All that does is increase the locked account support tickets and drive people away.

A sticky note password attached to the screen creates another password sharing problem.

The last company I trust with my secret password is my browser. One hack away from exposing everything. That's like bring all of your important documentation with you wherever you go. If you are robbed it is better you don't have your bank code attached to the card.


You are typing your password into your browser. You must trust them with your password.


I don't trust them to store and safe guard the password.


So you're not using a password manager either?


> there will be some other service that doesn’t do this so the user is still vulnerable to credential stuffing - just not on your service.

"If they don't practice good security, why should we?"

The other points would have been stronger if he'd just admit that there is this small advantage to sms2fa. As is, he's making a ridiculous argument in an attempt to make the issue wholly black and white.

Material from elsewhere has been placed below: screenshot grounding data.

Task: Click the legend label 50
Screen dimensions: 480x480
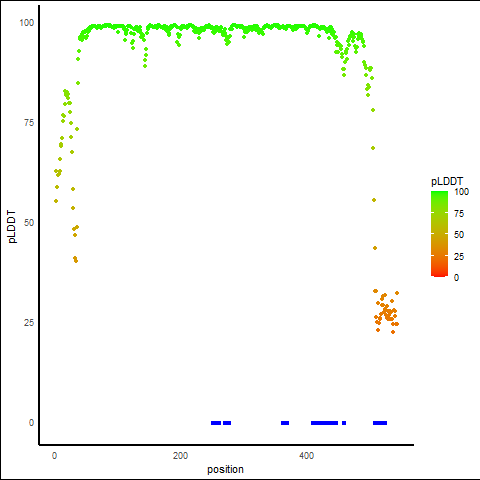Action: point(459,235)
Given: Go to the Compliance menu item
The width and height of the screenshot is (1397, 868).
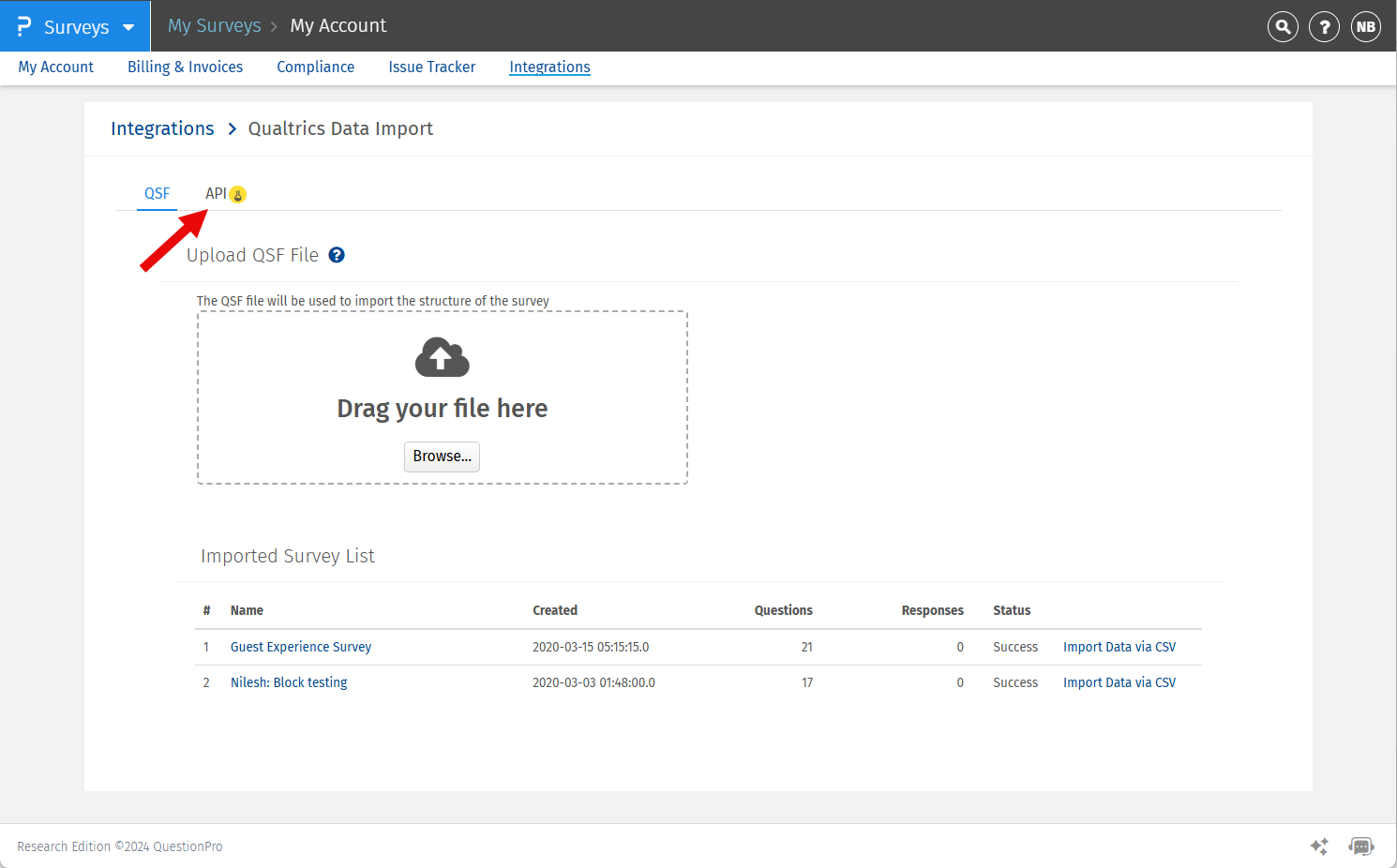Looking at the screenshot, I should pos(315,67).
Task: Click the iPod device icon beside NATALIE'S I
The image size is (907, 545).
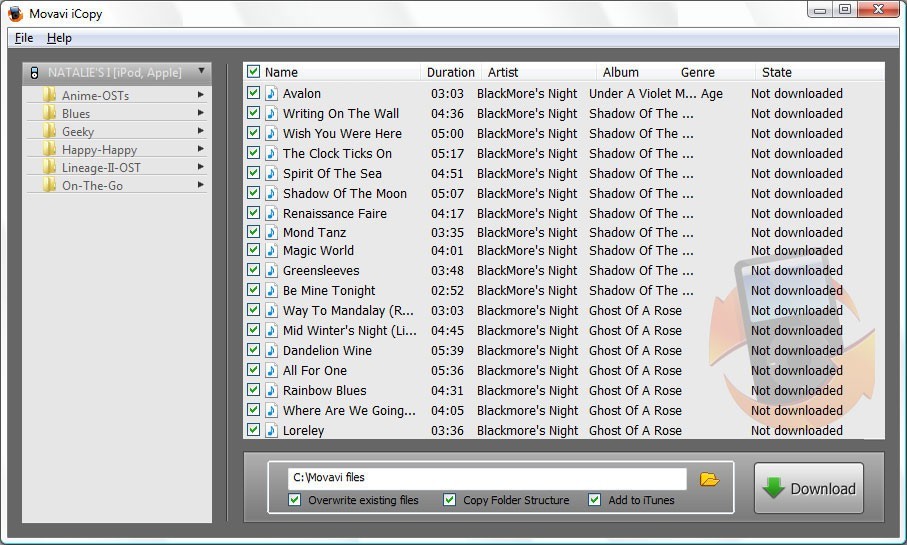Action: (34, 73)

> It seems to me that SMS-2FA helps in this scenario. Am I missing something obvious?

It's not necessarily scalable, but sim-swapping[0] is still an unfortunately serious issue. Phone numbers are not proof of identity

[0]: https://en.wikipedia.org/wiki/SIM_swap_scam


Security is an economic effort. They have to have two things now, which at least doubles the difficulty if not even more. We dont drive tanks and wear helmets and use a 5-point harness while driving at 15 mph to get around, because we have to actually get things done with our tools and systems without going bankrupt or starving to death.

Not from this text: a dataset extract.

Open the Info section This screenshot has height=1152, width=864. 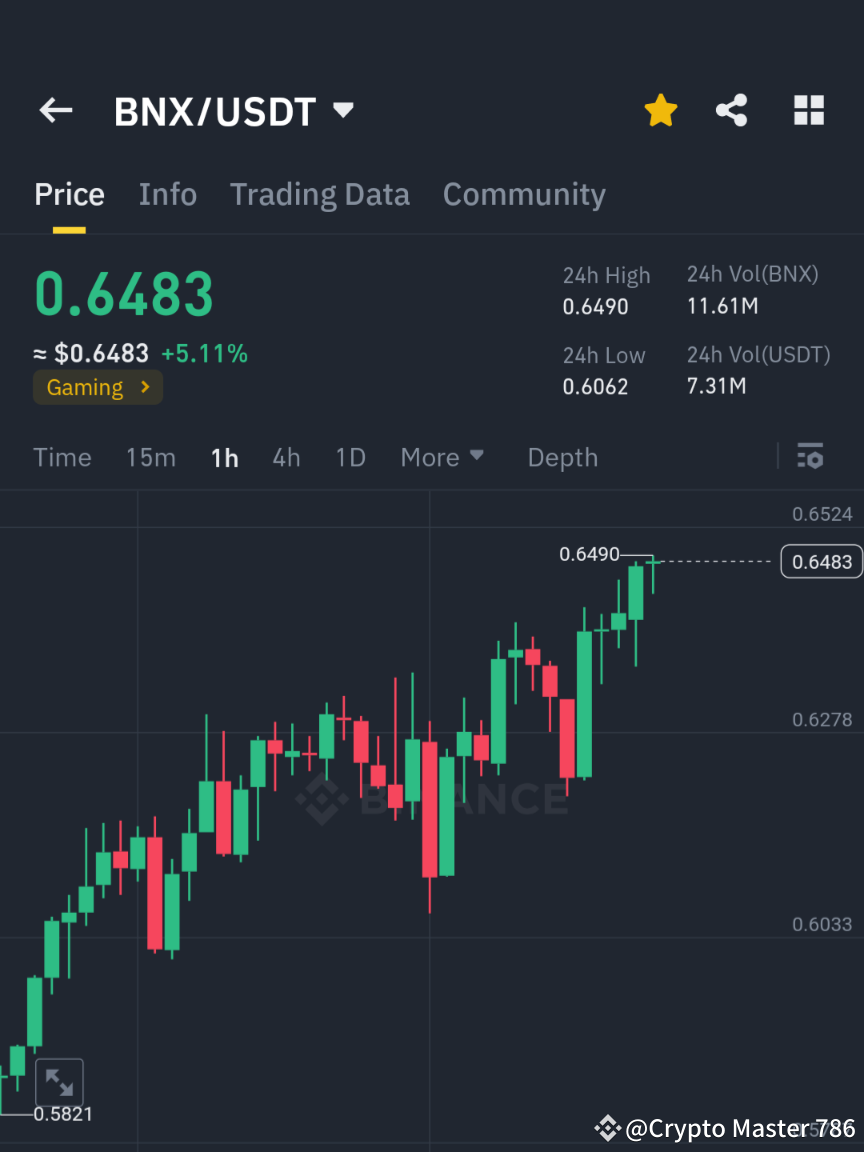167,194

But sim swapping is more a targeted attack. There are probably several orders of magnitude more opportunistic attacks than targeted attacks.

If you can make opportunistic attacks fail and require targeted attacks, you still have a big advantage.


My problem with SMS-2FA is when it becomes a single factor back into the account.

It should never be the only factor required to reset a password. It should always be an option to disable. (Smaller financial institutions seem particularly to fall into this one, "its for your security.") It should be granular enough to give the customer control of what it can and cannot be used for.

The big thing being missed here is that all organizations should be expected to block any leaked password in the wild from being used. Banlists are rarely used by any entity except the largest. SMS-2FA is a step in continuous improvement, not a destination. It is also being used to either check compliance boxes or as a part of security theater. The hoopla, range, and witch hunt energy should be repurposed to get everybody using password banlists.


What I see happening in real life is..

Hacker has access to Foo that's how they got your creds. If they want more access they will use the admin account to gather all info Foo knows.

Hacker picks a global service. Paypal, gmail, appleid, godaddy and tries all usernames/passwords.

When they hit 2fa they attempt a code. 99% of times it fails. You get a warning/change the password and get scared.

User receives an email saying that you have beenhacked. They have proof you did something illegal or something illegal has been planted. Send bitcoin here or this video will be sent to all of your friends/work/family.

----

2fa usually locks you when you need it the most (no battery/texts not going through/paid bill latertexting is turned off can cause this)


If they made it that far to get your password why do they need to log into your account? Having multiple locks on your door don't matter if they got in through a window.